La reintroduzione, in versione riveduta e corretta,
dell'istituto della autorizzazione a procedere si pone quindi
come strumento di riequilibrio costituzionale tra la garanzia
effettiva del libero l'esercizio del mandato elettivo, e la
garanzia, posta a presidio della autonomia e della
indipendenza della giurisdizione, della inamovibilità dei
magistrati.
A tale fine, la proposta di legge costituzionale definisce
in maniera chiara ciò che in passato era rimesso alla prassi e
alle valutazioni dottrinarie e giurisprudenziali.
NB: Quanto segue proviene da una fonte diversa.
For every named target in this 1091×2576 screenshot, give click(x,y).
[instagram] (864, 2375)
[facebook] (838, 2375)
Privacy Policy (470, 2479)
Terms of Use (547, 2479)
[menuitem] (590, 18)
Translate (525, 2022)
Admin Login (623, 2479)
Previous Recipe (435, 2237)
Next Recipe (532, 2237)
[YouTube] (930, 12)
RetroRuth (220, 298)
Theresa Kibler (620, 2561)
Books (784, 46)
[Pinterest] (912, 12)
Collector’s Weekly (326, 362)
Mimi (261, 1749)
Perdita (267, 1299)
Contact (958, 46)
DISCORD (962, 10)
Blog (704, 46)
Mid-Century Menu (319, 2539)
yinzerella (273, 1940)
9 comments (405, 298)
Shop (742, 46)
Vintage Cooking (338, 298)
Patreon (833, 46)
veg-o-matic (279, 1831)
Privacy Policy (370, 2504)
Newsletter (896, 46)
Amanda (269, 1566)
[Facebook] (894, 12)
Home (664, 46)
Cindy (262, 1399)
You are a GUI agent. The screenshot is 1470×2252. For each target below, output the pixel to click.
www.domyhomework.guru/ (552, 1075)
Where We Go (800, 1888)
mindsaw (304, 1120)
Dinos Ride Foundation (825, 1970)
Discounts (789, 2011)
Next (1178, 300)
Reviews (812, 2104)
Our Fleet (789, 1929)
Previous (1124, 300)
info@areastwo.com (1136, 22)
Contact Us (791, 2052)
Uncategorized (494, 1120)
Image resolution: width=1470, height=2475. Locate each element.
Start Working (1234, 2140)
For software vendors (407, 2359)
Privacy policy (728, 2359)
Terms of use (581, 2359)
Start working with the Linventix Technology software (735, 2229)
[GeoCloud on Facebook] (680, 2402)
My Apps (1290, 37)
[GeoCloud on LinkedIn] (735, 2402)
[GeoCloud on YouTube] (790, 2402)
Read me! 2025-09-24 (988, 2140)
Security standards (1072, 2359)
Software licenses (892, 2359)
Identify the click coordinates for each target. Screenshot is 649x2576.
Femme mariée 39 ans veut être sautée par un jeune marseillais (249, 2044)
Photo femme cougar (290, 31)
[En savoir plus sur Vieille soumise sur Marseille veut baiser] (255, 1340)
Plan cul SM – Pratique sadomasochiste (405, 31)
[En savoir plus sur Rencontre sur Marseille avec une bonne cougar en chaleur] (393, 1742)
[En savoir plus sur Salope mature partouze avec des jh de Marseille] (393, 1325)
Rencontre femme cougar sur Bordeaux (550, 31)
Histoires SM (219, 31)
Infatti, si
afferma esplicitamente che le Camere potranno negare
l'autorizzazione solo qualora accertino che l'azione è stata
intrapresa per fini persecutori o quando la privazione della
libertà personale può pregiudicare lo svolgimento
dell'attività parlamentare.
In tale caso si prevede che l'esecuzione del provvedimento
restrittivo sia sospesa per la durata del mandato.
A fronte, quindi, della reintroduzione della
autorizzazione a procedere in senso stretto, è posto un
preciso onere di motivazione a carico delle Camere che
dovranno, di volta in volta, specificare quali sono le ragioni
di fatto e di diritto che legittimano il ricorso alla deroga
al diritto comune.
Le motivazioni potranno riguardare, infatti, solo le
esigenze costituzionali di preservare l'integrità della
funzione parlamentare o da indebite e strumentali azioni
giudiziarie ovvero da richieste di esecuzione di provvedimenti
restrittivi della libertà dei parlamentari il cui effetto
potrebbe essere quello di compromettere il regolare
svolgimento della attività delle Camere.
La proposta di legge costituzionale, inoltre, innova il
vigente testo dell'articolo 68 della Costituzione anche in
materia di autorizzazioni per sottoporre i membri del
Parlamento a intercettazioni.
Al riguardo si propone, infatti, di specificare che tale
autorizzazione sarà necessaria per procedere a intercettazioni
in qualsiasi forma anche indiretta e ciò anche in
considerazione di alcuni casi recenti di prassi giudiziaria i
quali dimostrano la necessità di procedere a una esplicita
definizione delle fattispecie.
La sanzione della nullità e della irripetibilità degli
atti compiuti in violazione dei precetti costituzionali,
unitamente all'obbligo dell'immediata distruzione della
documentazione, ha lo scopo di rendere effettiva tale garanzia
ponendo, comunque, al riparo dall'eventuale uso strumentale
degli atti stessi.
La modifica in esame individua, infine, quali fonti
esclusive, per la disciplina sostanziale e procedurale
integrativa, i Regolamenti parlamentari, che costituiscono la
sede propria nella quale regolamentare tutto ciò che riguarda
l'esercizio della giurisdizione interna.